Mining acknowledgments in ADS¶

Thomas P. Robitaille (Homepage)

NOTE: The background and results are discussed in this blog post.

Comments/improvements welcome! The source for this notebook lives on GitHub.

This work is licensed under a Creative Commons Attribution-NonCommercial-ShareAlike 3.0 Unported License.

license

This notebook was created using Python 3.3.

Introduction¶

In this notebook, I will show how we can use the SAO/NASA ADS developer API to access statistics about how often words/phrases are used in acknowledgment sections of papers. To run the notebook, you will need an ADS API developer key set in the ADS_DEV_KEY environment variable.
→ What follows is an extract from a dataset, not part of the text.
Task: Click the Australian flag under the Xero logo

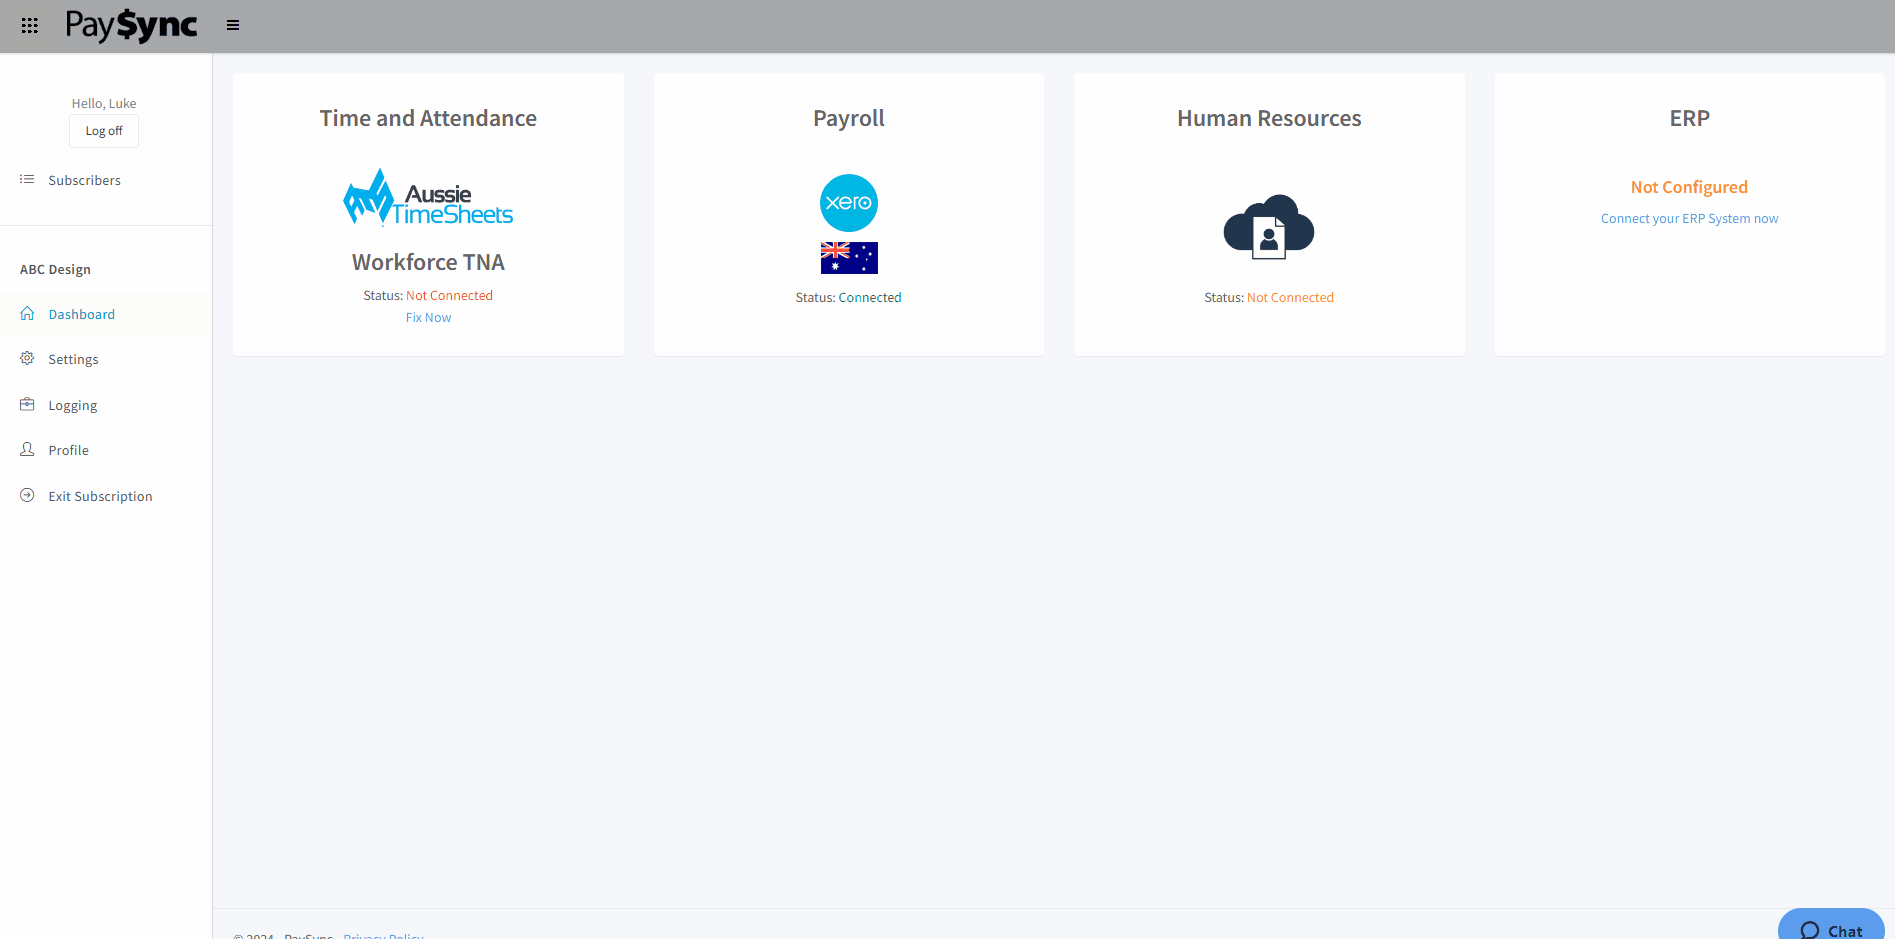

See the adsabs-dev-api repository for more details on obtaining a key.

As an aside, we will make use of the brewer2mpl package in order to improve the look of the plots:

In [1]:

import brewer2mpl
mpl.rcParams['axes.color_cycle'] = brewer2mpl.get_map('Dark2', 'qualitative', 7).mpl_colors
mpl.rcParams['figure.figsize'] = (9,6)

Querying the database¶

We start off by getting the developer key from the environment variable and setting the base URL for the query:

In [2]:

import os
DEV_KEY = os.environ['ADS_DEV_KEY']
BASE_URL = 'http://adslabs.org/adsabs/api/search/'

Next, we can start preparing an example query, which is stored as a dictionary of keyword/value pairs:

In [3]:

params = {}

The q parameter is used to specify the query. In our case we want to query the acknowledgment section of papers, so we use the ack:<string> syntax:

In [4]:

params['q'] = 'ack:simbad'  # searches for the word 'simbad'

We then specify which fields we want the query to return. For the purposes of this notebook, we only care about the publication date:

In [5]:

params['fl'] = 'pubdate'

Finally, we set the maximum number of rows for each query and the API key:

In [6]:

params['rows'] = '10'  # use a small value for now
params['dev_key'] = DEV_KEY

Since the results returned are split up, with a limit of 200 results for each request, we have to make the query multiple times, specifying a different starting point (which we give with the start parameter) every time. Let's start off by executing the request for start==0:

In [7]:

import requests
params['start'] = 0
r = requests.get(BASE_URL, params=params)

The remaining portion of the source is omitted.